Task prompt: Can you resume the Teleclita sundana species description below, writing on from its last sentence about the habitat of the Bornean specimen?

Source document:
----
Teleclita sundana sp. n


Teleclita sundana * (Philippines)


Teleclita sundana(holotype, Singapore)


29 mm, 36 mm. This species is externally very similar in both sexes to T. cathana Schaus (Philippines) but has the subbasal markings on the fore-wing costa much closer to the thorax, especially in the female. The male of cathana has a broad area of grey suffusion between the forewing disc and the tornus, absent in sundana, and the hindwing lacks a dark margin and tornal grey shade, the costal grey shade being much narrower. In the male genitalia of sundana the central process of the valve is larger, with diagnostic ventral serration; the central process of uncus is acute rather than right angled, separated from the lateral portion which has a circular notch ventral to the central process; laterally the tegumen is more produced into an angle and the socii are smaller but asymmetric rather than rounded and symmetric.

The female of cathana has a more rufous thorax and abdomen and a narrower dark hindwing marginal.

Holotype SINGAPORE, 14.3.1921 (C. L. Collenette). Illustrated.

Other material, 1 PHILIPPINE Is., illustrated and used in description; 1 SARAWAK: Gunong Mulu Nat. Park, 1977-8 (J. D. Holloway et al.) Site 24, 250 m, W. Melinau Gorge, lowland forest on limestone.

Taxonomic notes. The two species mentioned above are very similar in appearance to cinnamomea Rothschild from New Guinea. All three species belong to a largely allopatric (cathana and sundana sympatric in the Philippines) array of species with rather similar male genitalia but differing facies. Other species involved are T. strigata Moore (India), T. insignifica Rothschild (Dammer) and T. dryinopa Dodd (Queensland).

T. Willett-Whittaker, in a note in the BMNH collection, has pointed out that Notodonta dryinopa Dodd (1902, ex Lower MS) is the same species as, and therefore a senior synonym of, Teleclita cydista Turner (1903, described from material sent by Dodd). Dodd had access to Lower's collection and inadvertently (1902) published Lower's manuscript name. Dodd material in the BMNH includes examples of the pupal spike mentioned in the paper, and the larval descriptions by Dodd and Turner undoubtedly refer to the same species on the same host-plant, therefore the names are here brought into synonymy, syn. n.

Geographical range. Singapore, Borneo, Sumatra, Philippines.

Habitat preference. The only Bornean specimen was taken in rain forest at 250 m on limestone.
----
Information provided:

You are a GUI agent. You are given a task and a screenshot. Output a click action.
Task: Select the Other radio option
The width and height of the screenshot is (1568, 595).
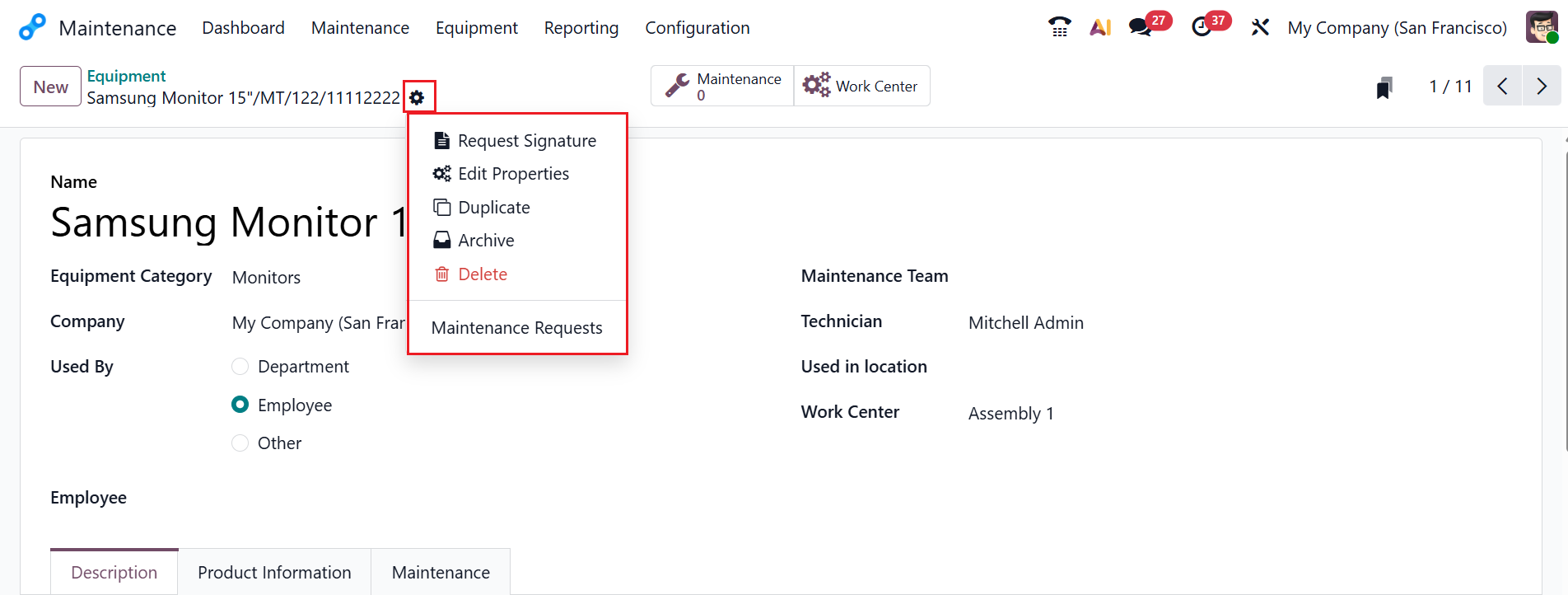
----
Response to the task:
Biology. The larva of strigata has been described by Gardner (1943) and Bell (MS). The abdomen behind the prolegs is considerably broadened, flattened ventrally to give an elliptical foliate structure that is held erect; the anal prolegs are much reduced. The first abdominal segment has a conspicuous back-curved dorsal horn. The head and skin are generally granulate, the former not wider than the thorax. The first three instars are a shining reddish brown and live on the undersides of the leaves. The mature larva rests on stems and twigs; it is green, suffused white dorsally and with brown markings, giving a general 'dead leaf' impression. The larva of dryinopa is very similar (Dodd 1902; Turner 1903). Pupation is on the bark of a tree in a hard, opaque, even-textured, ovoid cocoon made of wood cemented with silk set in a hollow made in the bark (Bell). The moth uses the pupal headpiece, which bears a spike, to cut its way out of the tough cocoon, making a round emergence hole; the headpiece remains attached to the head of the moth for this purpose (Dodd 1902; Turner 1903).

The host-plant in India and Australia is Terminalia. Data on a female in the original series of cathana Schaus also indicate Terminalia as a host. Terminalia is a member of the Combretaceae. Both the next genus and African relatives with similar adult facies and larval characters are recorded from Terminalia (Pinhey 1975).

* The male illustrated here for Teleclita sundana is in fact probably T. cathana Schaus. The true male, which will be illustrated by Dr R. Bender in the Heterocera Sumatrana Notodontidae volume, has basal markings to the forewing as in the female. The genitalia also differ from those shown in Figure 80, being more as in strigata, but with differences in uncus shape and in the shape of the central spine to the valve.